What you return must be the full data, repeated verbatim, with no pictures in it.

-*-

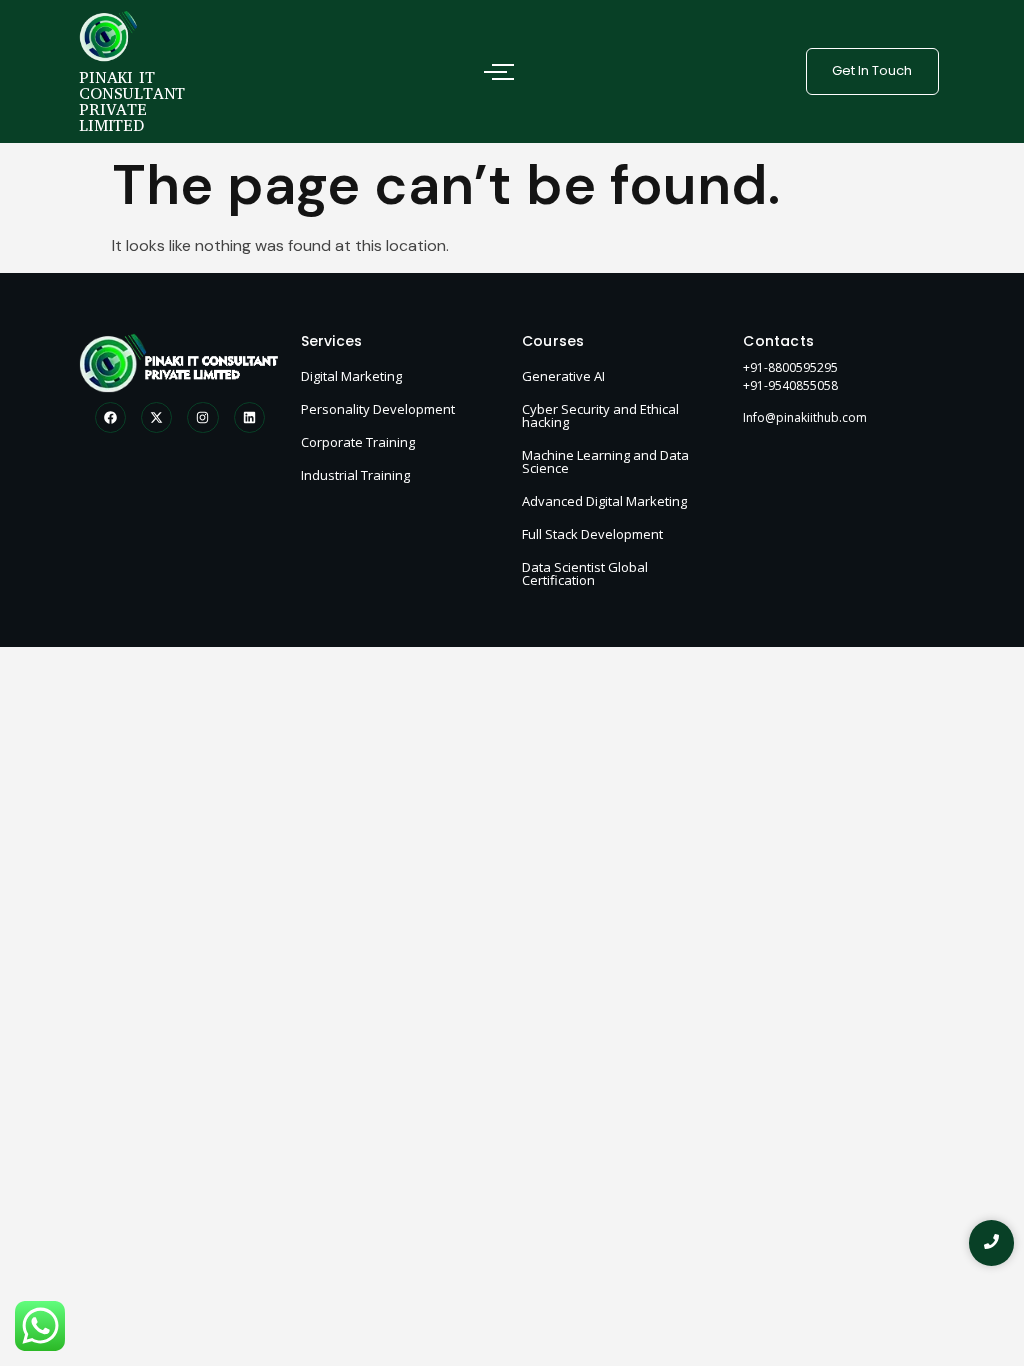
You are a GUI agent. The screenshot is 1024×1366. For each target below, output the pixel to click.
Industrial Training (355, 475)
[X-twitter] (156, 417)
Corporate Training (358, 442)
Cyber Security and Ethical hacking (600, 415)
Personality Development (378, 409)
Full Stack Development (592, 534)
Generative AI (563, 376)
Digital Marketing (351, 376)
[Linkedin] (249, 417)
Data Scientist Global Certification (585, 573)
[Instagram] (202, 417)
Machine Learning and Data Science (605, 461)
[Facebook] (110, 417)
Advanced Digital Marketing (604, 501)
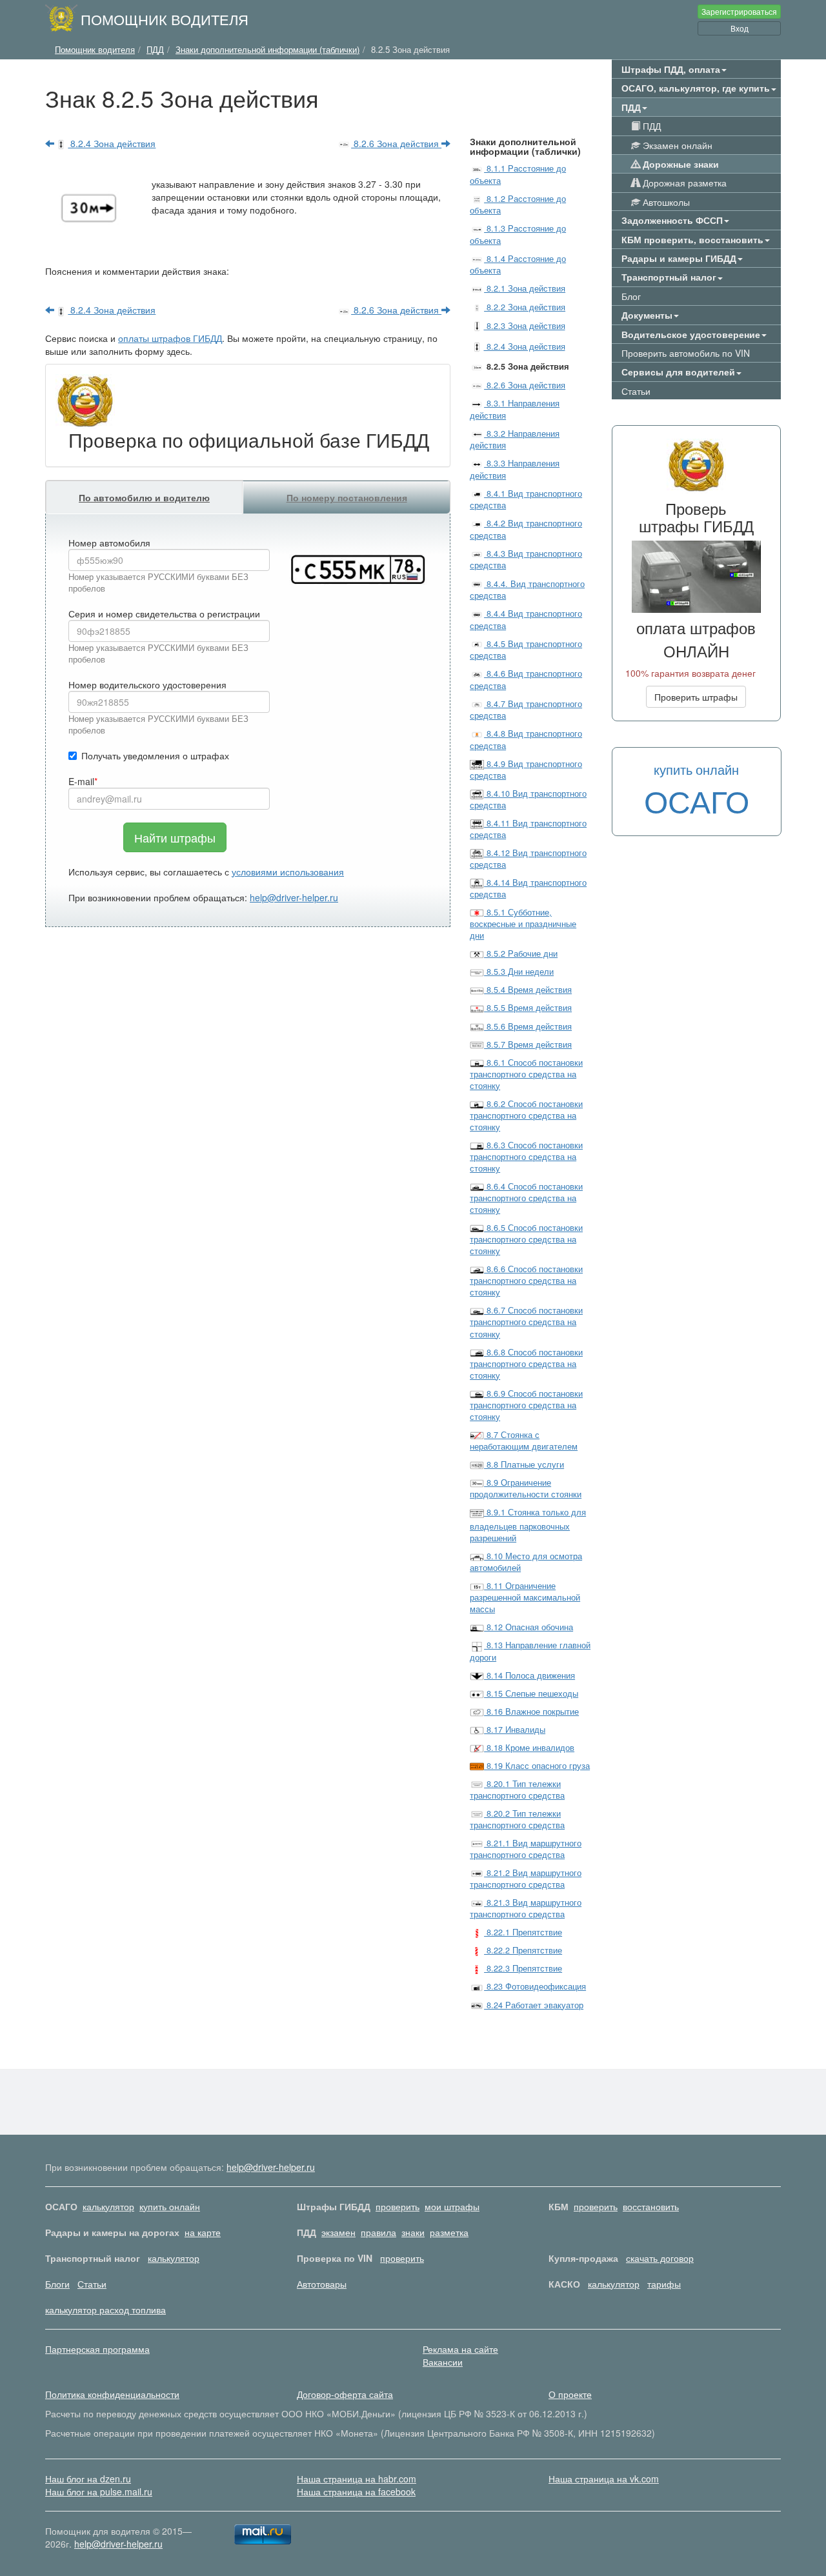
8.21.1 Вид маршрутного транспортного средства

-*-

▶ _REPLY TO THE TASK_
You are a GUI agent. The screenshot is 1024×1366. For each target below, output the pixel to click.
Industrial Training (355, 475)
[X-twitter] (156, 417)
Corporate Training (358, 442)
Cyber Security and Ethical hacking (600, 415)
Personality Development (378, 409)
Full Stack Development (592, 534)
Generative AI (563, 376)
Digital Marketing (351, 376)
[Linkedin] (249, 417)
Data Scientist Global Certification (585, 573)
[Instagram] (202, 417)
Machine Learning and Data Science (605, 461)
[Facebook] (110, 417)
Advanced Digital Marketing (604, 501)
8.21.1 Вид маршрутного транспортного средства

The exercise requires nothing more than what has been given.